Medically necessary describes any service, treatment, or supply required to diagnose, treat, or manage a health condition, rather than for convenience, appearance, or personal preference. Insurers use this term to determine whether a claim qualifies for payment under your policy.

For example, physiotherapy after a surgery may be medically necessary, while cosmetic Botox for appearance is not. The assessment is based on a physician’s recommendation and the insurer’s criteria for necessity.

Example:

If your doctor prescribes compression stockings to treat poor circulation, the expense may qualify as medically necessary and therefore reimbursable.

What to Watch For:

Even when prescribed, an item must still meet the insurer’s criteria for necessity and frequency. Always check coverage rules before purchase or treatment.

Related Terms

Medically Underwritten (MU)

Medically underwritten (MU) refers to the process used by insurers to evaluate an applicant’s health history before approving coverage and determining eligibility, premiums, and benefit limits. In a medically underwritten plan, you must answer health questions, disclose pre-existing conditions, and often complete a medical questionnaire or provide additional documentation

Misstatement of Age

Misstatement of age occurs when the age of the insured person is recorded incorrectly on an insurance application or policy.
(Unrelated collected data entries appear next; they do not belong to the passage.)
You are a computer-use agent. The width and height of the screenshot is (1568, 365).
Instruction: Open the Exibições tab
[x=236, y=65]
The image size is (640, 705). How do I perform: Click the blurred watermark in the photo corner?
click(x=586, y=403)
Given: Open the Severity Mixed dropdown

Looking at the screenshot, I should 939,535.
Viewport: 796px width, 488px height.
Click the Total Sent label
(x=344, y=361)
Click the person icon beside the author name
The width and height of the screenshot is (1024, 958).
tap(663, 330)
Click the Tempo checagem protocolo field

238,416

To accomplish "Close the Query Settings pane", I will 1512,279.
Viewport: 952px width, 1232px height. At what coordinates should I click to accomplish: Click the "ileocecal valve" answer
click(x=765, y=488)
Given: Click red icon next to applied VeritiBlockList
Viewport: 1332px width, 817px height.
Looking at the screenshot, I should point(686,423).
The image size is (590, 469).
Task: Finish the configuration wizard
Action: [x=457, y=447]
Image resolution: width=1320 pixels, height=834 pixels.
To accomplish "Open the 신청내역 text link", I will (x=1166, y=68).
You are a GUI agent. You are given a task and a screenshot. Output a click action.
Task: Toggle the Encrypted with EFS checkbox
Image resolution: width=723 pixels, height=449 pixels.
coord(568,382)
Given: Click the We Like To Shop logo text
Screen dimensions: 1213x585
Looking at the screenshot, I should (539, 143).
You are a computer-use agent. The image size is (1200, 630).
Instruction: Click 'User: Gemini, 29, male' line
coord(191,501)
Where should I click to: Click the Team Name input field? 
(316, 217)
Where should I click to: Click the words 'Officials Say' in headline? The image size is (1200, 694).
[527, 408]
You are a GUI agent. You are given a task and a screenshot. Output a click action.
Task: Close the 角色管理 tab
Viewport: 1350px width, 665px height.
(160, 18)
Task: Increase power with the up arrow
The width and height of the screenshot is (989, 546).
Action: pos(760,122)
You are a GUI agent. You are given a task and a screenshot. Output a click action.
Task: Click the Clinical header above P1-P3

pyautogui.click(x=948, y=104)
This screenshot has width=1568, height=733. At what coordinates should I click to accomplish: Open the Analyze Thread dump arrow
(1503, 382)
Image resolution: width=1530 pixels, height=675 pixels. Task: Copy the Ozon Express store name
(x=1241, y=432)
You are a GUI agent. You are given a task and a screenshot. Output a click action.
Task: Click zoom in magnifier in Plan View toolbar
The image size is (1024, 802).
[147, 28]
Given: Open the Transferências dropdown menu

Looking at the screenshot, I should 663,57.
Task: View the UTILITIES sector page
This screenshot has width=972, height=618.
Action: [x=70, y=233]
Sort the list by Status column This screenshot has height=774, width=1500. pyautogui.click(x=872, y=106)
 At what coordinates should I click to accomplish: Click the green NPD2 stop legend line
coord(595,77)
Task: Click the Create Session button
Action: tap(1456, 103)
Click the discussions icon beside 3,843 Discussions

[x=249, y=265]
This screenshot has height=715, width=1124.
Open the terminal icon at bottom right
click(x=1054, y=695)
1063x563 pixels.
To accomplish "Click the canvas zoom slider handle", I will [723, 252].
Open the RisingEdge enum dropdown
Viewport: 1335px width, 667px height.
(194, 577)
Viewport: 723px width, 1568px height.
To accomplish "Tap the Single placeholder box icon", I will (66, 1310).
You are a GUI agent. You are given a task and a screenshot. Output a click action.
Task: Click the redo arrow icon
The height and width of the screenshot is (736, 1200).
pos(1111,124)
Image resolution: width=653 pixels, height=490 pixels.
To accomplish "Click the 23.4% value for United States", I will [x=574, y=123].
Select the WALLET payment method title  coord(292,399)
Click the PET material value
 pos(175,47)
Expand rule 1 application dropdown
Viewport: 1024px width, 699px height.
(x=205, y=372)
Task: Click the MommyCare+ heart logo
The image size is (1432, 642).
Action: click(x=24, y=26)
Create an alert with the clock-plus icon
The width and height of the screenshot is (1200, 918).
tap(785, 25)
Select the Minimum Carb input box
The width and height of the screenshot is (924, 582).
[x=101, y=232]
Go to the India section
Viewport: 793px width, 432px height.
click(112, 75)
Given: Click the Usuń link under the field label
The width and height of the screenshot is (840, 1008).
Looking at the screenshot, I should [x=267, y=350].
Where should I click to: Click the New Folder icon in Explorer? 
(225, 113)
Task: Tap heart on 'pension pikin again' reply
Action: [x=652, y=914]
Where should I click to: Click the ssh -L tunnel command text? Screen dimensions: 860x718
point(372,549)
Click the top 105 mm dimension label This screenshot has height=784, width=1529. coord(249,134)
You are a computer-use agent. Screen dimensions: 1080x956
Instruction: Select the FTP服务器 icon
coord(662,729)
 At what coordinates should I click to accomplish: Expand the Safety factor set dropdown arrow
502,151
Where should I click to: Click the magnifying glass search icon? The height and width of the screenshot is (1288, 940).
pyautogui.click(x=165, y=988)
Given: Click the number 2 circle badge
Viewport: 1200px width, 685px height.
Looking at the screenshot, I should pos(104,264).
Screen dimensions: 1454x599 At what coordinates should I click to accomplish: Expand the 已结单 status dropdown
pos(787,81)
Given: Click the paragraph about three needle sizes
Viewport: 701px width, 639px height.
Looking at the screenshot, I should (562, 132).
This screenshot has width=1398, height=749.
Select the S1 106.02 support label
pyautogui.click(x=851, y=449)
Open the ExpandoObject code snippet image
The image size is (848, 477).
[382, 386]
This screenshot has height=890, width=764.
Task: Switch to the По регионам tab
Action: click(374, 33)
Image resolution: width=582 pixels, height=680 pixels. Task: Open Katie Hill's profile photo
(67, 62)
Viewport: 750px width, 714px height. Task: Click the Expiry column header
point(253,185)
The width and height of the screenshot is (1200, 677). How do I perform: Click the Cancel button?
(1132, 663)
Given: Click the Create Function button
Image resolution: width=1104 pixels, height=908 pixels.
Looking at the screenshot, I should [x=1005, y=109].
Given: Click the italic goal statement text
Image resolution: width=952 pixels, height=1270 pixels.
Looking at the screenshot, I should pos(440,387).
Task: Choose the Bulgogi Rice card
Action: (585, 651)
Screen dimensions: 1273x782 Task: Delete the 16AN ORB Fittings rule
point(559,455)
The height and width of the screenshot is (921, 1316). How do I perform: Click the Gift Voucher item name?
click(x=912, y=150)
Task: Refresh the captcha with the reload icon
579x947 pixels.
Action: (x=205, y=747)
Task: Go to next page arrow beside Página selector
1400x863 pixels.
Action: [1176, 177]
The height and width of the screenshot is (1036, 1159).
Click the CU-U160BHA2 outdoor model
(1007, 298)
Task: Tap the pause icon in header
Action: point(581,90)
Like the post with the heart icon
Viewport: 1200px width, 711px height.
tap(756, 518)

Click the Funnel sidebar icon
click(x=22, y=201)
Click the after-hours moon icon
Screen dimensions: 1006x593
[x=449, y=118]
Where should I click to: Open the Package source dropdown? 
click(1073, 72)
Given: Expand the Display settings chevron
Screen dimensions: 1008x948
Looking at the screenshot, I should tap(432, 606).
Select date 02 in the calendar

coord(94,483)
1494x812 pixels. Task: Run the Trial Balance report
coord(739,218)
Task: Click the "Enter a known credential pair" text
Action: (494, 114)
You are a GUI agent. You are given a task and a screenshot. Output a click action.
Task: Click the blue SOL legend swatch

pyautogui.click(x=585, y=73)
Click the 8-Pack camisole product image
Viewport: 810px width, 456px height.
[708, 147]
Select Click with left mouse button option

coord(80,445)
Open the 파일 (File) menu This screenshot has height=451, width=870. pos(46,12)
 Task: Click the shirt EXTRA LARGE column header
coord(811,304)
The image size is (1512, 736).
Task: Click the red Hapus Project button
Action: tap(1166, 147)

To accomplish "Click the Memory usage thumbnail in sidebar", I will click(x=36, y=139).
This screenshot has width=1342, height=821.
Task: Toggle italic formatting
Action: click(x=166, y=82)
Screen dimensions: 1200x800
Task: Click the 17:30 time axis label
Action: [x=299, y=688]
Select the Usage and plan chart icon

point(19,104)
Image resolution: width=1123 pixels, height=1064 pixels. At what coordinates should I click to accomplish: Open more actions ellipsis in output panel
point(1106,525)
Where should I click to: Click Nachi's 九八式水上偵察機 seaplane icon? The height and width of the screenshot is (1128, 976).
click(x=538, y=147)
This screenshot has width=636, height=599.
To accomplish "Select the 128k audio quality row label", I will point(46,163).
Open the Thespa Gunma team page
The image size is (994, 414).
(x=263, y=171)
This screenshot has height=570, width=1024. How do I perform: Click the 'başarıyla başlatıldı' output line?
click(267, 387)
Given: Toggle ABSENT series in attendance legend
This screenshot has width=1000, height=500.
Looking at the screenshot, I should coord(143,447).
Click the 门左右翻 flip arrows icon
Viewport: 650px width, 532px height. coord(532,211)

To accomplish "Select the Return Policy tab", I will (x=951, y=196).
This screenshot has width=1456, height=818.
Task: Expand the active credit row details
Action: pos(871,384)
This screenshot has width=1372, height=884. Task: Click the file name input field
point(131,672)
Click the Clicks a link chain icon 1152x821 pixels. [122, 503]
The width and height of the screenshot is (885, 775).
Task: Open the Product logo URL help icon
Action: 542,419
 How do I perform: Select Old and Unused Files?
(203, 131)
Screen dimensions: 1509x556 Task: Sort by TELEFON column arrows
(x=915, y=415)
Because age is a key factor in determining eligibility, premiums, and benefit amounts, any error - whether accidental or intentional - can affect the terms of coverage. The misstatement may be discovered during underwriting, at the time of a claim, or during a policy review.

Claimant

A claimant is the person who submits a request for reimbursement or payment under an insurance policy. In health and dental insurance, the claimant is usually the insured individual who received the service, such as a medical treatment, prescription, or dental procedure. However, a claimant can also be a parent, spouse, or legal guardian submitting a claim on behalf of a covered dependent.

Eligible Expenses

An eligible expense is any medical or dental service, product, or treatment that qualifies for reimbursement under the terms of your insurance plan. To be eligible, the service must meet several criteria: it must be medically necessary, performed by a licensed or approved provider, and fall within the plan’s specific limits and exclusions.

Anniversary Year

An anniversary year is a 12-month benefit period that begins on the date your insurance coverage takes effect rather than on a standard calendar year. This means your plan’s annual maximums, deductibles, and claim resets follow your personal enrollment date instead of January 1 to December 31.